IoFabric Vicinity deploys as a physical or virtual appliance to provide storage automation to unify existing storage resources, centralize storage management, simplify flash deployment, and improve storage utilization -- all based on application-specific quality-of-service requirements for performance, capacity and data protection.
IoFabric Vicinity automatically migrates data across diverse storage resources depending on required performance, the company said. It discovers storage media in the infrastructure, and continually monitors it for application workload suitability. IoFabric Vicinity is licensed by capacity, with site and perpetual licenses available.

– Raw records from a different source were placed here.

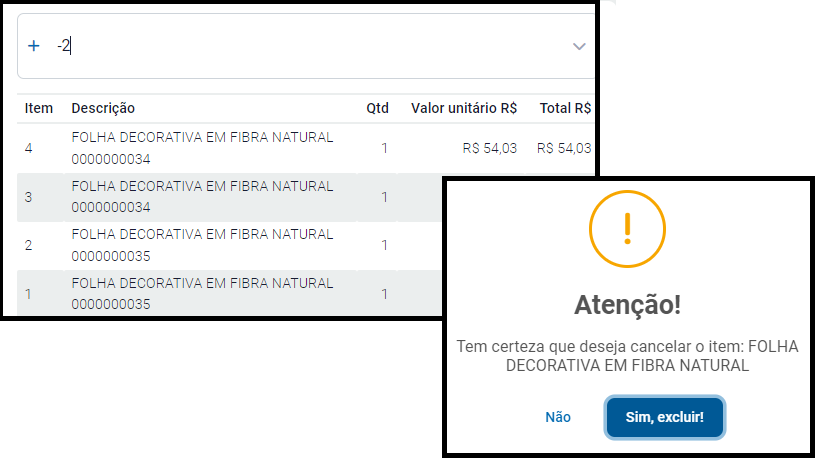Click the R$ 54,03 unit value cell
This screenshot has width=815, height=459.
(490, 148)
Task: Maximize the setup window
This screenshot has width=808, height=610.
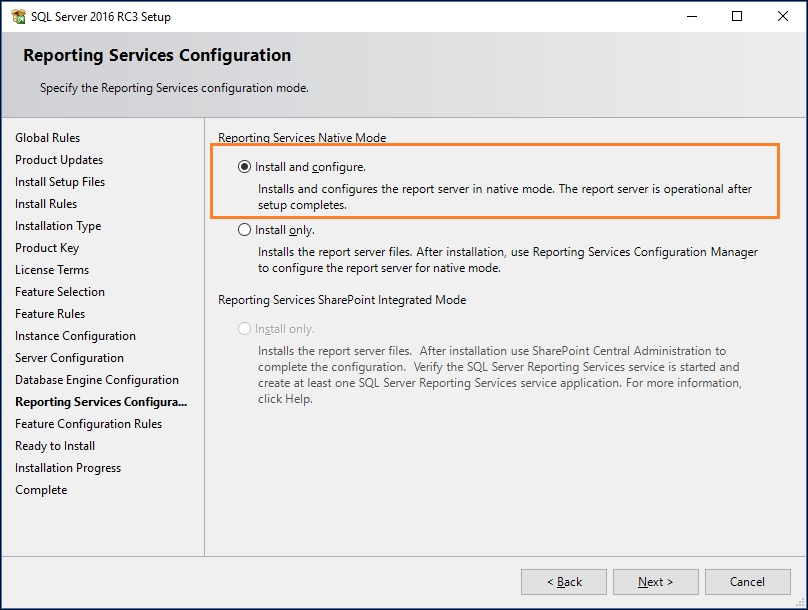Action: pos(737,16)
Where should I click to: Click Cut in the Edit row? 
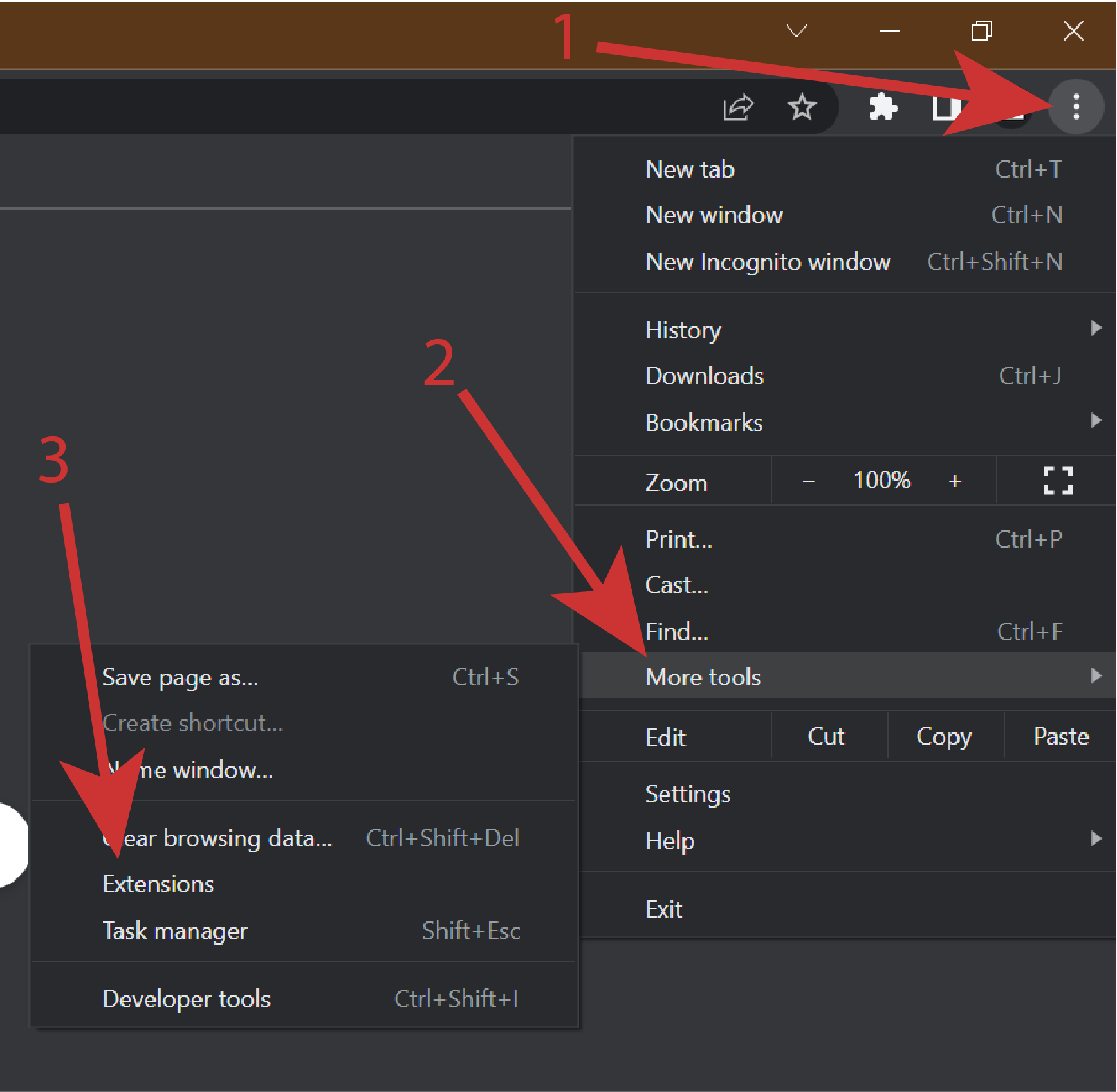[826, 736]
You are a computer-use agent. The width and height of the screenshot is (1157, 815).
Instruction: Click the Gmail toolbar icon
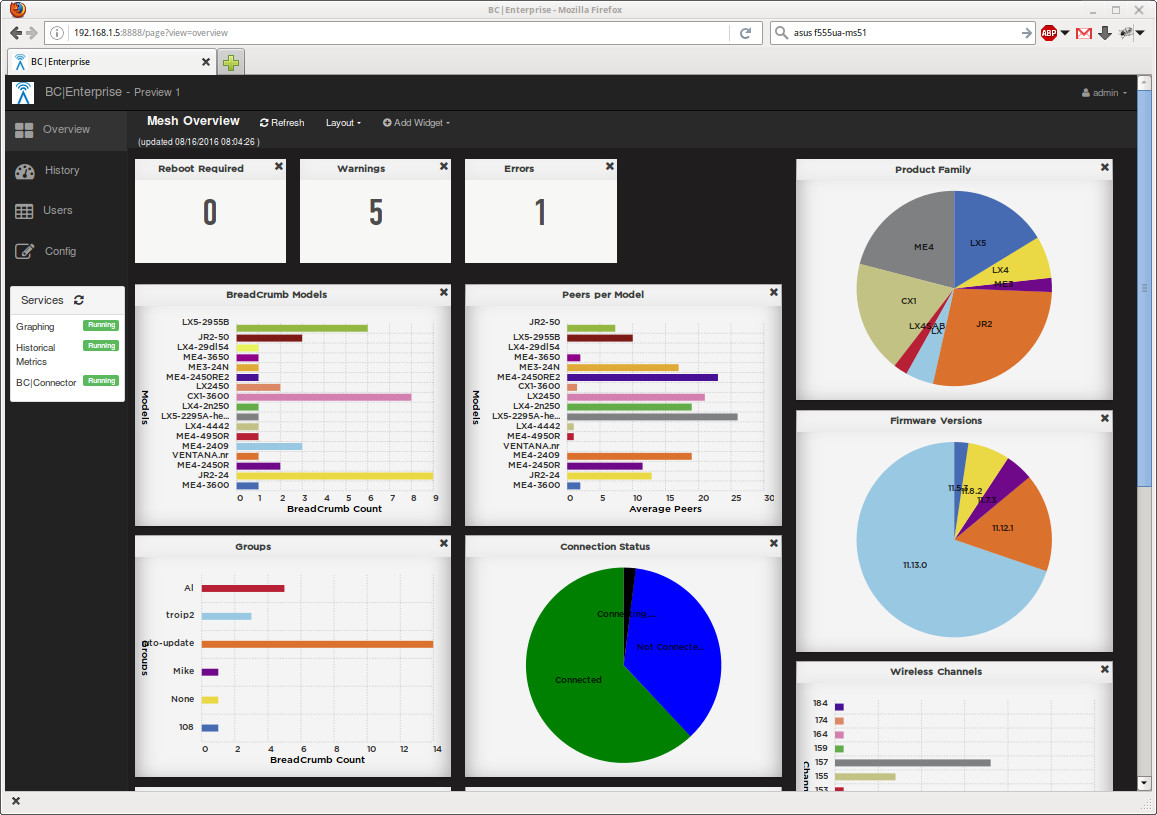point(1083,33)
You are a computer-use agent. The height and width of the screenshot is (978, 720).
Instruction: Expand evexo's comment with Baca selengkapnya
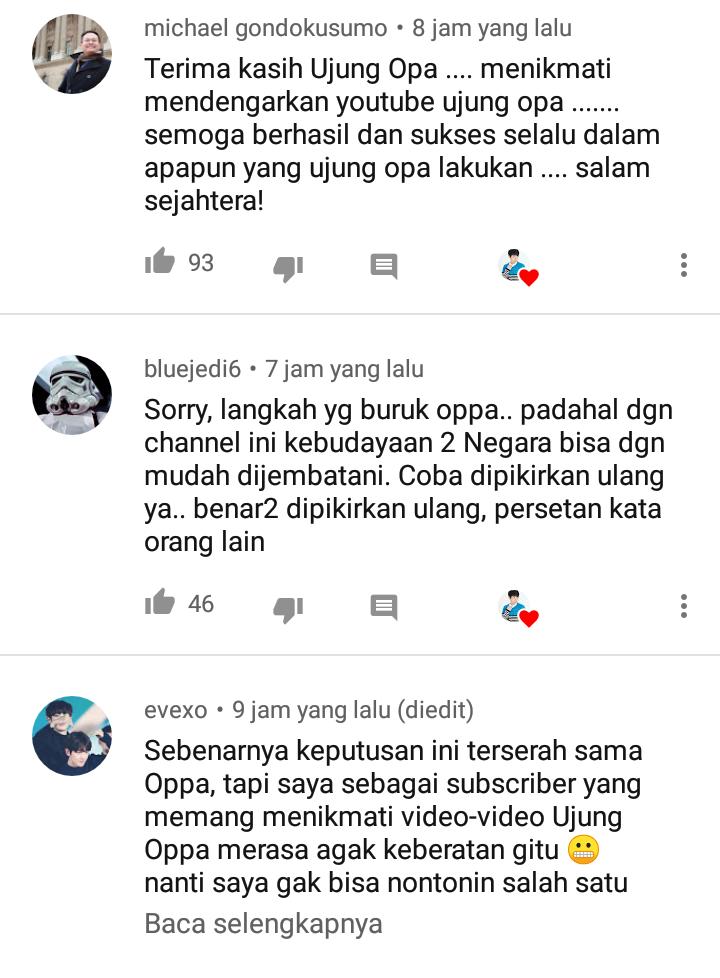tap(263, 924)
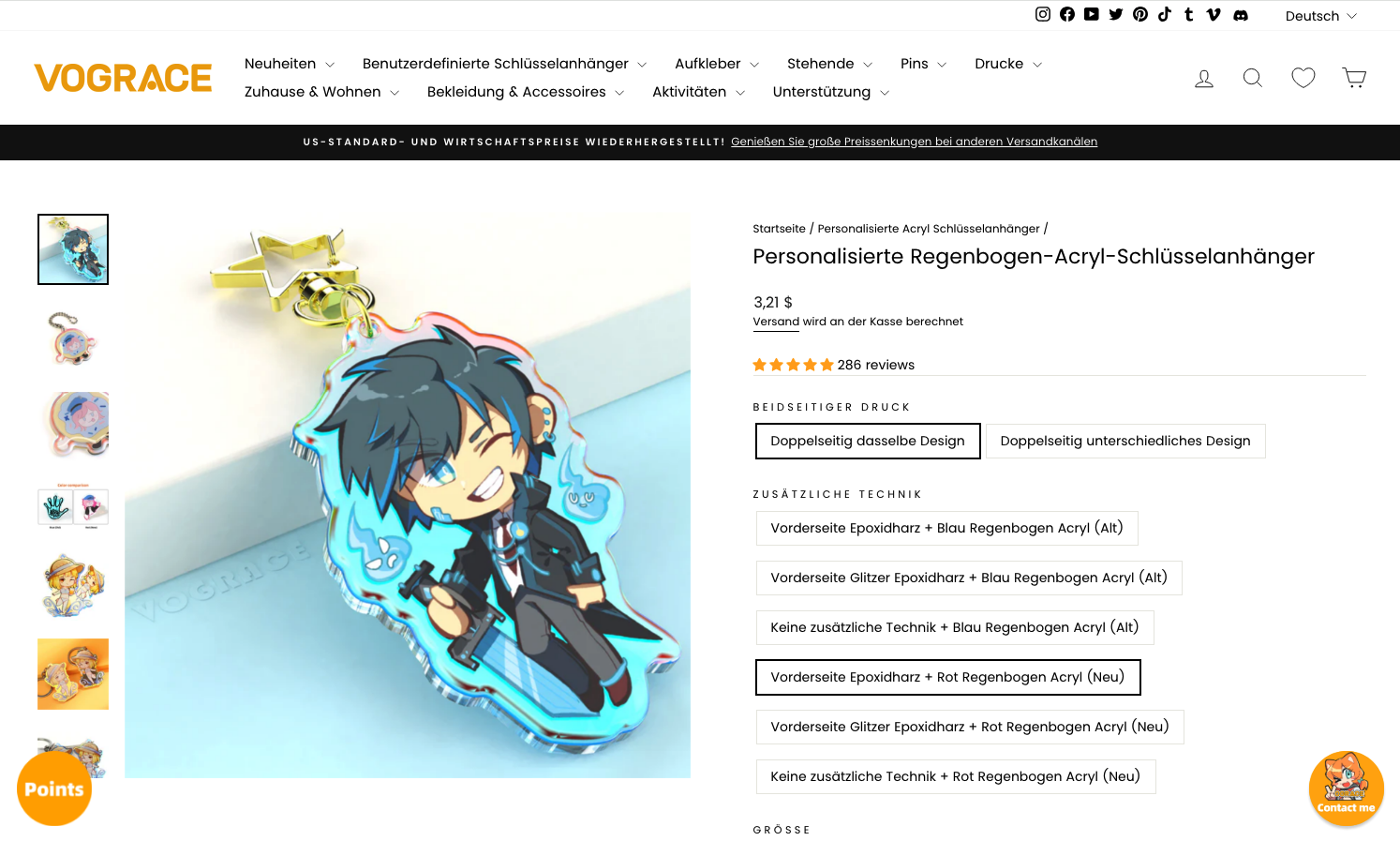Viewport: 1400px width, 841px height.
Task: Open the Deutsch language dropdown
Action: pyautogui.click(x=1320, y=16)
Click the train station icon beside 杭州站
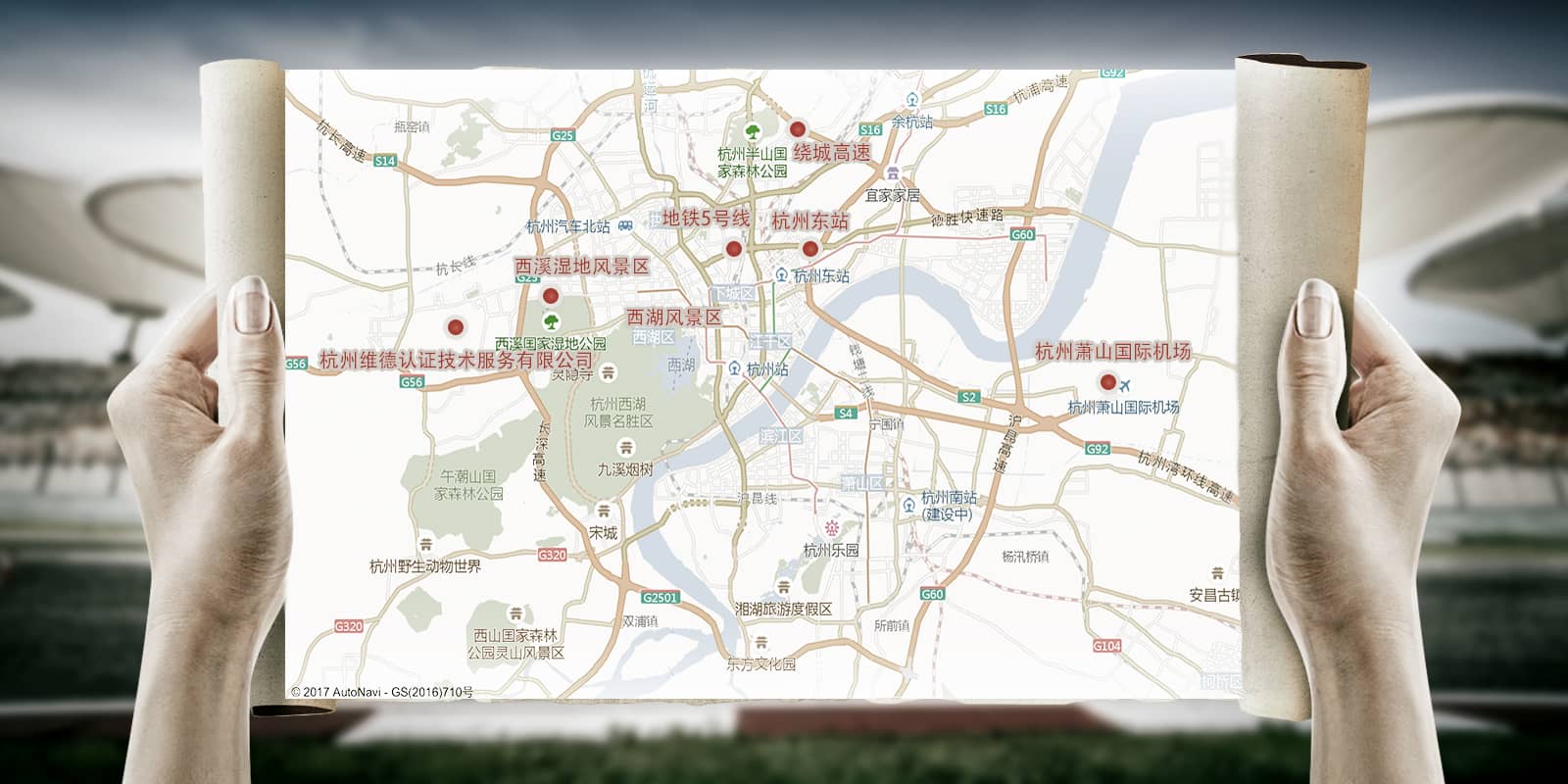The width and height of the screenshot is (1568, 784). coord(734,368)
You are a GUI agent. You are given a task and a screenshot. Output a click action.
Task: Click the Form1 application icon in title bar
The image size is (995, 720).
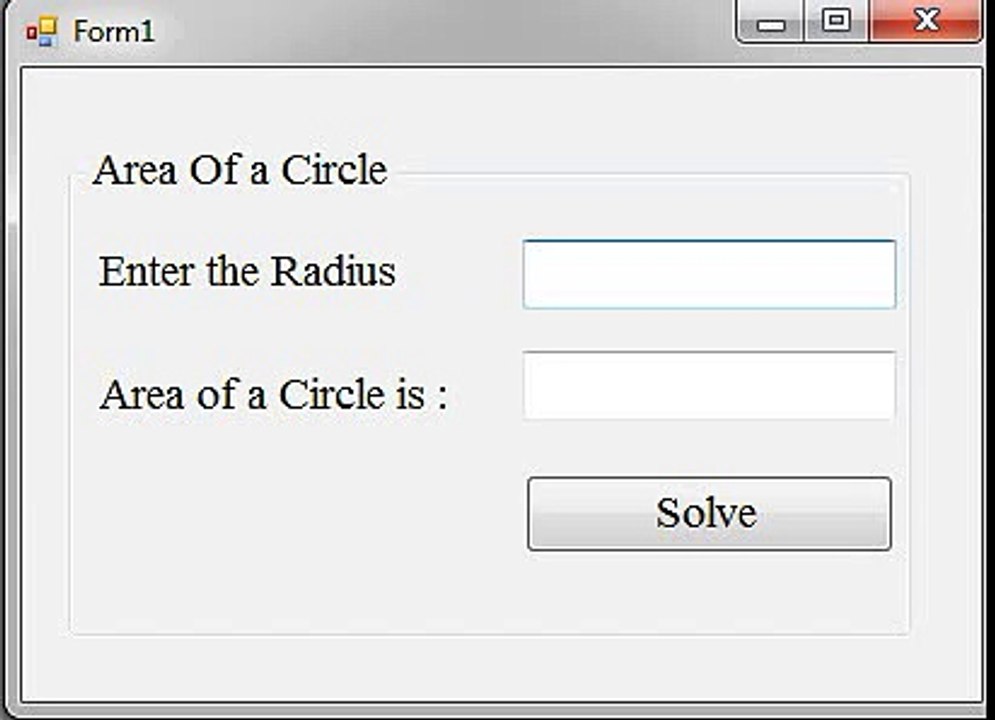42,31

Qumulo: Data-Aware Scale-Out NAS
CEO: Peter Godman
Seattle-based Qumulo came out of stealth in March with a solution for data-aware scale-out NAS. Qumulo -- whose founding team includes some of the top folks behind Isilon, the scale-out NAS vendor acquired by EMC in 2010 -- has already received $67 million. The company develops software that can be deployed on commodity servers to deliver information on millions of files stored in file format.
Qumulo's claim to fame is the data awareness its technology offers. Qumulo's file system has an integrated database that provides the ability to answer questions about what is stored without needing to scan the data for metadata that must be separately stored and managed.
Radian Memory Systems: Reimagined SSD Hardware
CEO: Mike Jadon
Radian Memory Systems, Calabasas, Calif., emerged from stealth mode in August with technology to significantly boost the I/O performance and decrease the latency of conventional SSD hardware.
The company's Symphonic technology combines SSD firmware, host libraries, and an API to replace the Flash-Translation-Layer (FTL) traditionally found on SSDs. It allows the abstraction of lower-level flash attributes while enabling the host system software to directly manage the flash. Symphonic gets around scalability, reliability and serviceability issues of removing the SSD FTL by turning the SSD into an offload accelerator engine, minimizing host system resource consumption and enabling linear scalability across metrics as additional SSDs are added to a system, according to the company. Radian said the solution also cuts costs by removing the need to overprovision flash memory in SSDs.
Rubrik: Simplified Data Protection
CEO: Bipul Sinha
Startup data protection software developer Rubrik in January exited stealth with a $10 million funding round, and in March followed up with a $41 million round. Investors include John Thompson, Microsoft chairman and former CEO of Symantec; Frank Slootman, CEO of ServiceNow and former Data Domain CEO; Mark Leslie, former CEO of Veritas; and Dheeraj Pandey, founder and CEO of Nutanix.
The Palo Alto, Calif.-based startup also released its first solution, the Rubrik r300, a hardware appliance that ties the company's data protection software with an industry-standard server and a hybrid cloud infrastructure to offer a scale-out solution for keeping a company up and running in case of data loss. Rubrik in November hired Bill Cordero, a long-term channel executive, to develop its first formal channel program.
Springpath: VMware-Focused Hyper-Converged Infrastructure Software
CEO: Terry Cunningham
Springpath, a storage startup founded by former VMware engineers, came out of stealth mode in February with funding of $34 million and new software for turning industry-standard x86-based servers into hyper-converged infrastructure appliances.
The Springpath Data Platform software, which is sold as a subscription that starts at $4,000 per server per year, lets enterprises leverage industry-standard servers to manage and store data with a full set of enterprise-class features. The Springpath Data Platform scales out both in terms of data management and storage. It runs on a minimum of three servers -- which could include servers from Cisco, HP, Dell and Supermicro -- and can be shipped to the partner preinstalled by the company or a distributor or configured by the solution provider.